You may also be eligible for additional amounts if you have children, have a disability or health condition, or need help with housing costs.

10 PIP freebies worth up to £40k

What other Universal Credit changes were announced?

The Work Capability Assessment (WCA), which determines whether someone is deemed fit for work or has limited capability for work (LCW) or limited capability for work-related activity (LCWRA), will be scrapped by 2028.

In its place, eligibility for additional financial support related to health will be determined solely through the personal independence payment (PIP) assessment.

While current LCWRA claimants will retain their current health element (£416.19 per month) and benefit from the standard allowance rise, new claimants will receive a lower health element, offset by the higher standard allowance.

A new premium is proposed for those with the most severe, lifelong conditions who cannot work.

Claimants under the age of 22 will no longer be eligible for the health element of Universal Credit.

Instead, funding will be redirected to the Youth Guarantee scheme, aimed at supporting young people into work or training opportunities.

The Government is introducing legislation to remove barriers to employment for benefit claimants by ensuring that attempting work will no longer automatically trigger a reassessment or review of their award.

The intention is to give people the confidence to try work without fear of immediately losing their benefits if it doesn’t work out.

What are Work Capability Assessments?

The DWP uses the Work Capability Assessment (WCA) to evaluate a claimant’s ability to work when applying for Universal Credit due to a health condition or disability.

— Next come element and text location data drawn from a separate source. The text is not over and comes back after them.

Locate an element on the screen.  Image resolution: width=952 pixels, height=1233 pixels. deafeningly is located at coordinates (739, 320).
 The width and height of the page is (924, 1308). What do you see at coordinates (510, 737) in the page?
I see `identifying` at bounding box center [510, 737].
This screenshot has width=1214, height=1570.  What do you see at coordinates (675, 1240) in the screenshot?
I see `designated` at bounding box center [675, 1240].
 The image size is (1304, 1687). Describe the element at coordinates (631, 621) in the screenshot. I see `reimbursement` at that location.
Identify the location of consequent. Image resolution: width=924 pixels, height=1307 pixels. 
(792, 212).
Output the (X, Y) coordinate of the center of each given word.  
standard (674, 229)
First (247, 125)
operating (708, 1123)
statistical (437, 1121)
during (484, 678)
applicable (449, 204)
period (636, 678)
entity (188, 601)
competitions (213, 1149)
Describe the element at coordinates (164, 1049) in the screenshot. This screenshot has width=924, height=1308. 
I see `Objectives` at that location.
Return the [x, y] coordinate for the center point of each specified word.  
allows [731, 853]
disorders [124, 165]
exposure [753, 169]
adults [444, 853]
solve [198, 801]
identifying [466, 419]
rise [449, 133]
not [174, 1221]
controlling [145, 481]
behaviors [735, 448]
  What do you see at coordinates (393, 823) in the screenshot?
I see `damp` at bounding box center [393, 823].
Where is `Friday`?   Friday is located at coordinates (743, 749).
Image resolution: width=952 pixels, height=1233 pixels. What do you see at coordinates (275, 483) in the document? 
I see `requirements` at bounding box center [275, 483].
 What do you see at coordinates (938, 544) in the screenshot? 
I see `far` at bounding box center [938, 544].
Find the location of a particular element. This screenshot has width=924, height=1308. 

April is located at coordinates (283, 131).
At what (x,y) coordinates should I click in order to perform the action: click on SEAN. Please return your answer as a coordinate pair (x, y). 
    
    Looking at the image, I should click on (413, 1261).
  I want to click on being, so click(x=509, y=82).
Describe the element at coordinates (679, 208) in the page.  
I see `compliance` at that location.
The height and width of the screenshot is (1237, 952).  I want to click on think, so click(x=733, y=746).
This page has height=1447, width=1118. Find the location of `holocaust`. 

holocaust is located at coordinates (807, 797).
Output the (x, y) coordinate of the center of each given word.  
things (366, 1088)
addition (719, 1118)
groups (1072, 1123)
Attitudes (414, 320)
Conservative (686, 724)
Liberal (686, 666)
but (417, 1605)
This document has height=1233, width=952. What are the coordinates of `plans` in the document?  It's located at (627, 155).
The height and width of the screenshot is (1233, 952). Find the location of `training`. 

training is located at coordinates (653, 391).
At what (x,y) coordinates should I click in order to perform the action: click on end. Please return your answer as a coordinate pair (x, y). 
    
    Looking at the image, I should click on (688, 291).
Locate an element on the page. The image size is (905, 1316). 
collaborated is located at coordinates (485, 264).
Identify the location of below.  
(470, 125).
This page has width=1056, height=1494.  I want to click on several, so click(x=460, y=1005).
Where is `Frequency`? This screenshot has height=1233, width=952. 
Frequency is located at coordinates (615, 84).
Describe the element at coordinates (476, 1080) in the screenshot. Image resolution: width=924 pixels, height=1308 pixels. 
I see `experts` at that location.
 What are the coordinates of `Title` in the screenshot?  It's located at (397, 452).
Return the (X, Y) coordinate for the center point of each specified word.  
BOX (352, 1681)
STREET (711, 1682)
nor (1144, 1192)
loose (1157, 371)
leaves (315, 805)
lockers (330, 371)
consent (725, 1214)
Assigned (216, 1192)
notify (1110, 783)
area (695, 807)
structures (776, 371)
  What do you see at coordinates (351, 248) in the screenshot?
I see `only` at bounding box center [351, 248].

The WCA focuses on assessing functional limitations rather than specific medical diagnoses.

It considers both physical and mental health, awarding points based on how an individual’s condition impacts their ability to carry out daily activities.

After the assessment, claimants may be placed into one of two groups – Limited Capability for Work (LCW) or Limited Capability for Work and Work-Related Activity (LCWRA).

Claimants assigned to the LCW group are recognised as currently unfit for work but may be capable of returning to employment in the future with the right support and assistance.

Those in this group are required to engage in work-related activities, such as attending Jobcentre appointments or training courses.

Failure to comply with these requirements may result in sanctions, including a reduction or suspension of benefits.

Claimants are placed in the LCWRA group if their health condition or disability is considered so severe that they are not expected to be able to work or participate in any work-related activities in the foreseeable future.

Those in the LCWRA group receive an additional amount on top of their standard Universal Credit allowance currently worth £416.19 a month.